Elle précise que le collège a été confiné et les parents avertis par texto.

"On a quand même plus d’agressions ultraviolentes ces dernières années" et le "fait nouveau", c'est qu'elles ont "lieu devant ou à l’intérieur de l’établissement, jusque dans la salle de classe", observe de son côté Jean-Rémi Girard, président du Syndicat national des lycées, collèges, écoles et du supérieur (Snalc).

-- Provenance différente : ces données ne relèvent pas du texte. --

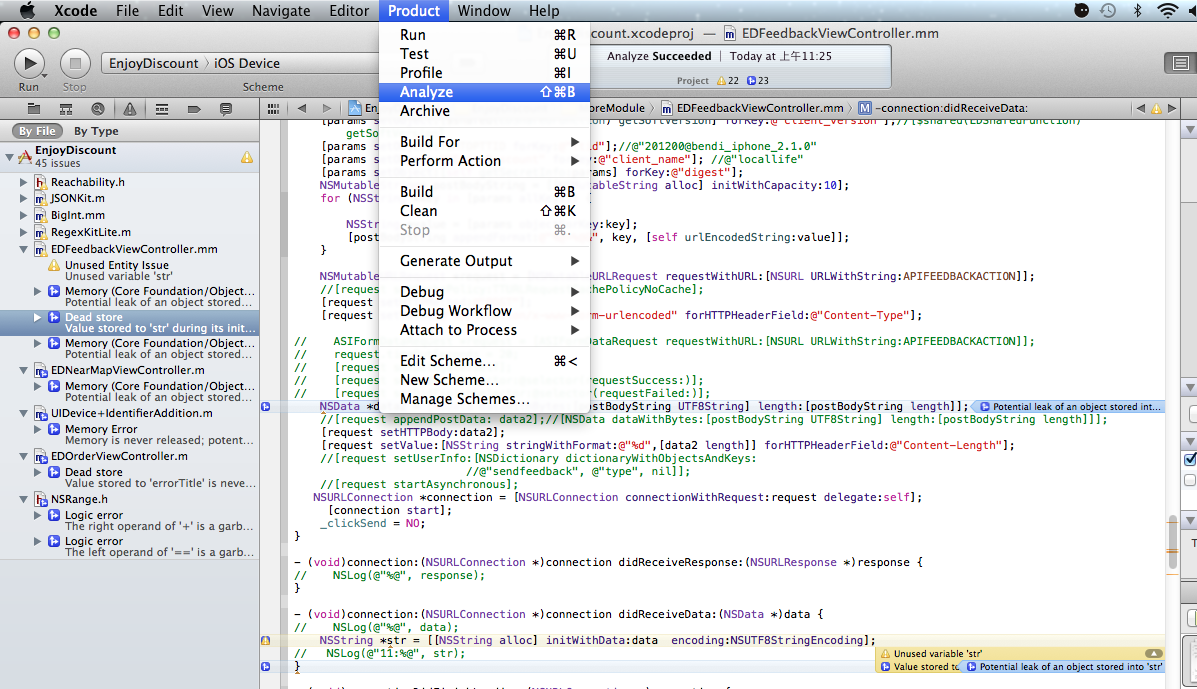Screen dimensions: 1197x689
Task: Switch issue grouping to By Type
Action: point(96,131)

Et "ce n’est pas parce qu’on met en place une fouille aléatoire ponctuelle que ça va arrêter quoi que ce soit", a-t-il ajouté.

En septembre, une enseignante avait été agressée au couteau dans un collège de Benfeld (Bas-Rhin) par un de ses élèves de 14 ans et un ancien élève avait blessé au couteau un élève et une professeure dans un lycée horticole d'Antibes (Alpes-Maritimes).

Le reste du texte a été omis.